One contributor to the nation’s vast incarcerated population—now exceeding 2 million, equal to the population of Houston, Texas, the nation’s fourth-largest city—is probation revocation. Arnold has its eye on this problem, too, and has just joined with the City University of New York’s (CUNY) Institute for State and Local Governance to launch the Reducing Revocations Challenge, a new initiative that seeks to change the way probation supervision is handled and reduce unnecessary failures that result in larger jail and prison populations.
Arnold plans to support action research projects in up to 10 jurisdictions across the country to better understand the factors that drive probation failures and revocations, and ways to prevent them, thus informing new policies and practices that can be piloted in a future phase of this initiative. Arnold will select winning projects through a competitive RFP, with CUNY serving as research intermediary.
This is not Arnold’s first foray into the problems surrounding probation and parole. The funder previously launched an initiative aimed at parole and probation, issuing a report with Pew Charitable Trusts that criticized the “one-size-fits-all” approach to parole and probation supervision that fails to distinguish between low- and high-risk offenders.
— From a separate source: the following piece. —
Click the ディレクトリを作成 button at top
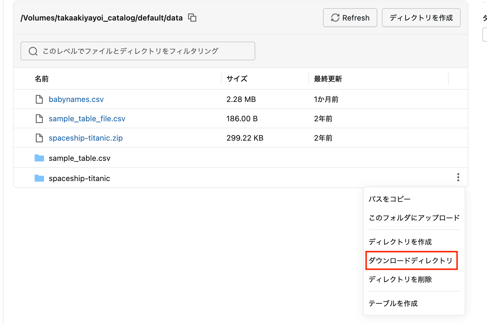coord(421,18)
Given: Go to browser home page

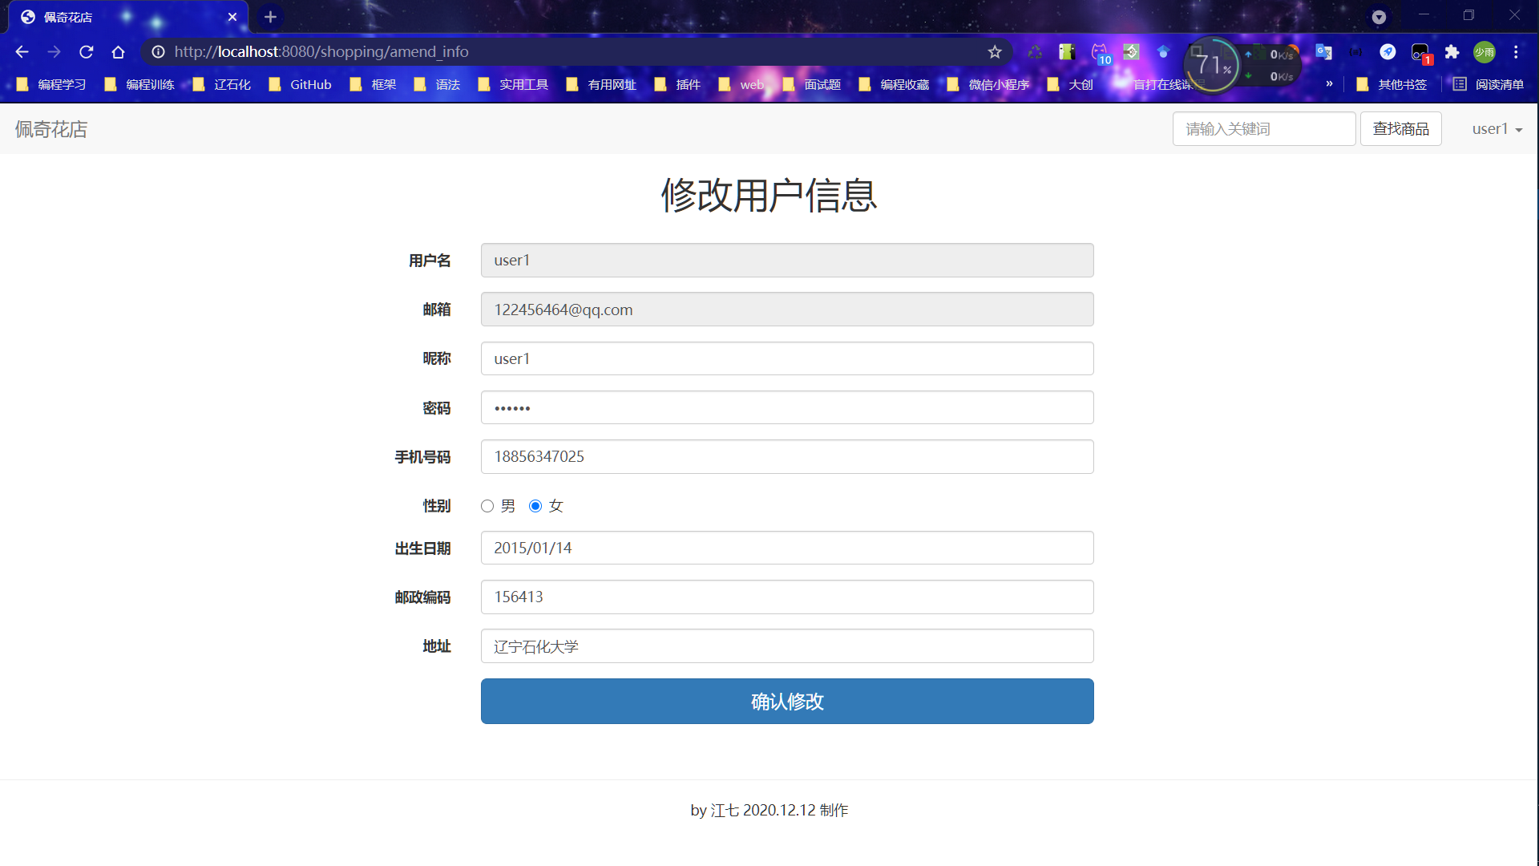Looking at the screenshot, I should click(119, 52).
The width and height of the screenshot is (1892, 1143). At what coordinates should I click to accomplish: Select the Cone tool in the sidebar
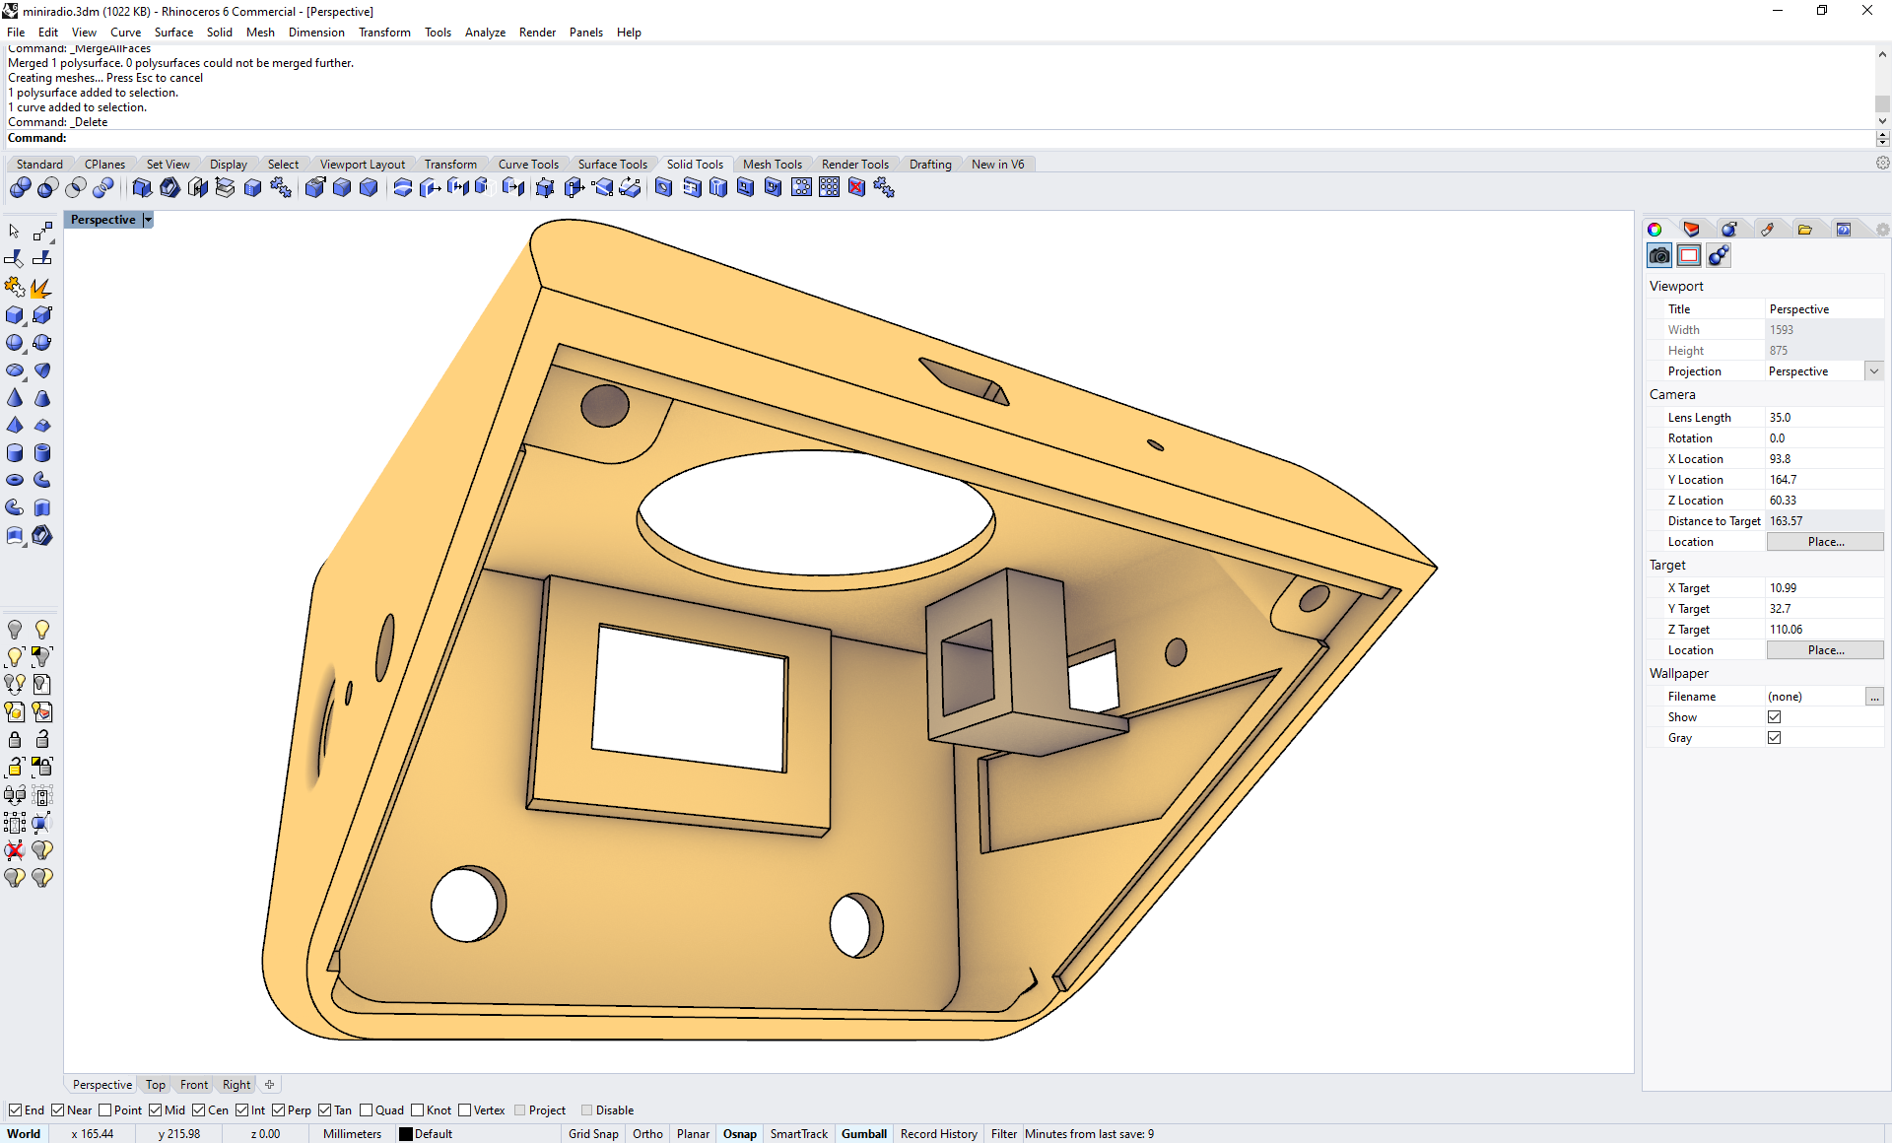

More than 4 million Americans are on parole or probation, and revocations mean many of these people will return to an already overcrowded prison system.
“In some states, more than half the prison admissions are a result of probation or parole failures,” said Amy Solomon, vice president of criminal justice at Arnold, in a news release from the funder. “Probation should help people succeed in their communities, not serve as a gateway to incarceration.”